Mosquitoes aren't just pests that limit your enjoyment of the outdoors. They can spread disease. Learn how to get rid of mosquitoes and prevent problems they cause.
Area repellents help deter mosquitoes from a deck, a patio or an entire yard. Outdoor insecticides are available as sprays and foggers for spot treatment and as hose-end bottles for large areas such as lawns. Some are short-term solutions that provide immediate relief from mosquitoes — as well as gnats, wasps and ants — before cookouts and other outdoor activities, while others provide ongoing control of mosquitoes and insects that can damage your landscape — mole crickets and fall webworms, for example — for several weeks.
Outdoor candles and torches that burn fuel combined with repellents can help with mosquito control in smaller areas, and add ambience to your outdoors. There are also tabletop and hanging devices that dispense repellents. Look for different styles that complement your decor. Keep in mind that wind reduces the effectiveness of airborne mosquito-control products.
Some indoor insecticide sprays and foggers kill mosquitoes in addition to other household insects. Like outdoor products, their effective time period varies.
Repellents designed to protect individuals can be particularly useful in outdoor areas that you can't treat, such as hiking trails or outdoor concert venues. Look for repellents that are also effective against gnats, ticks and other insects.
Some products are designed for direct application to exposed skin. DEET is a common active ingredient. The higher percentage of DEET in the product (up to 50%), the longer it repels insects. Other repellents use natural plant oil extracts to provide protection.
Wearable products clip on a belt or bag and use a small fan to circulate an odorless repellent in the immediate area. These devices are battery-operated and refillable. Wrist bands treated with repellents are also available.
Some mosquito repellents — such as those containing permethrin — should not be applied directly to your skin or to clothes while you are wearing them.

**Exercise brief**
Write out, word for word, the part of the mosquito-control text that opens with the words containing "Some indoor insecticide" and closes with "to provide protection.".

**Exercise data**
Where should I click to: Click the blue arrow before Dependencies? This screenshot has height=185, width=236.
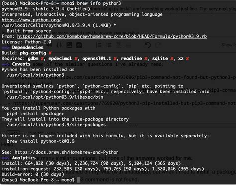tap(6, 48)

**Result for this task**
Some indoor insecticide sprays and foggers kill mosquitoes in addition to other household insects. Like outdoor products, their effective time period varies.
Repellents designed to protect individuals can be particularly useful in outdoor areas that you can't treat, such as hiking trails or outdoor concert venues. Look for repellents that are also effective against gnats, ticks and other insects.
Some products are designed for direct application to exposed skin. DEET is a common active ingredient. The higher percentage of DEET in the product (up to 50%), the longer it repels insects. Other repellents use natural plant oil extracts to provide protection.